Tutti e tre scendiamo le scale frettolosamente, per poco non inciampo addosso a Brian. Quando entriamo in salotto, la stanza è piena di scatole e scatoloni. Cosa sta succedendo?
<< Mamma, cosa stai facendo? >> domanda Sarah, tossendo per la troppa polvere.
<< Guardate! >> esclama mostrandoci il contenuto della scatola. Decine di porta foto, disegni, lettere.
Nella mia testa cominciano a riaffiorare tanti ricordi, sempre più intensi.

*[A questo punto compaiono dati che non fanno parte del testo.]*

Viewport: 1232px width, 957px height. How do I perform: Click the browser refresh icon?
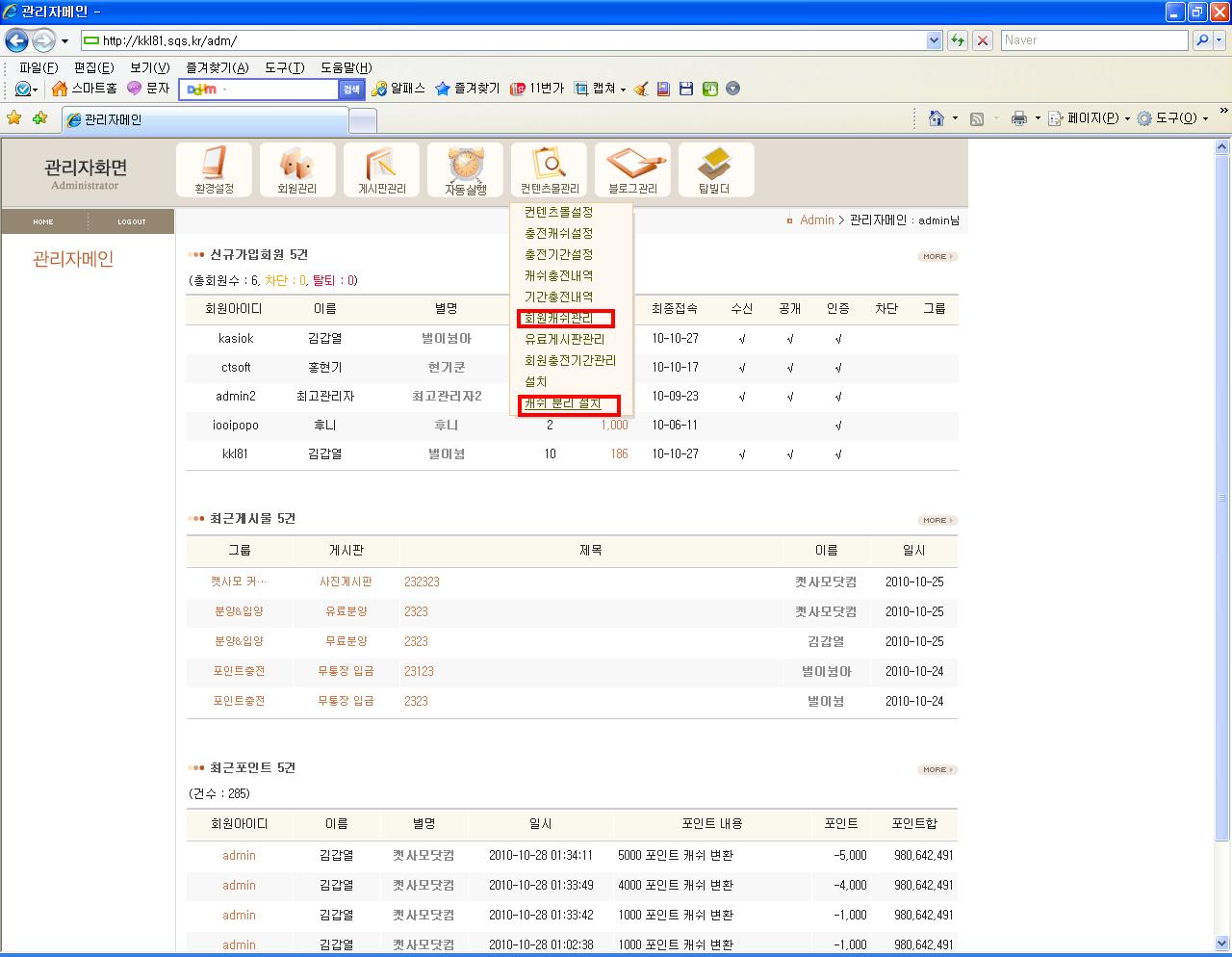click(x=957, y=40)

<< Sarah, da bambina eri una polpetta! >> esclama Brian ridendo e prendendola in giro.
<< Non è vero! >> ribatte lei, osservando la foto che mi sta mostrando Brian.
Osservo che, in fondo, c'è una scatola sigillata.
<< Questa cos'è? >> domando, indicando a mia zia la scatola.
<< Quella me l'ha portata la nonna! Sono tutti ricordi tuoi, ha pensato che li volessi accanto. >>
Apro la scatola, trovandoci dentro tantissimi ricordi. Decido di portarla in taverna per poter guardare tutto con calma più tardi. Io e Brian continuiamo a prendere in giro Sarah, che a sua volta prende in giro me.
Passiamo un paio d'ore osservando ogni singola foto di ogni singolo porta foto. Il pomeriggio passa così, e mi sento davvero bene.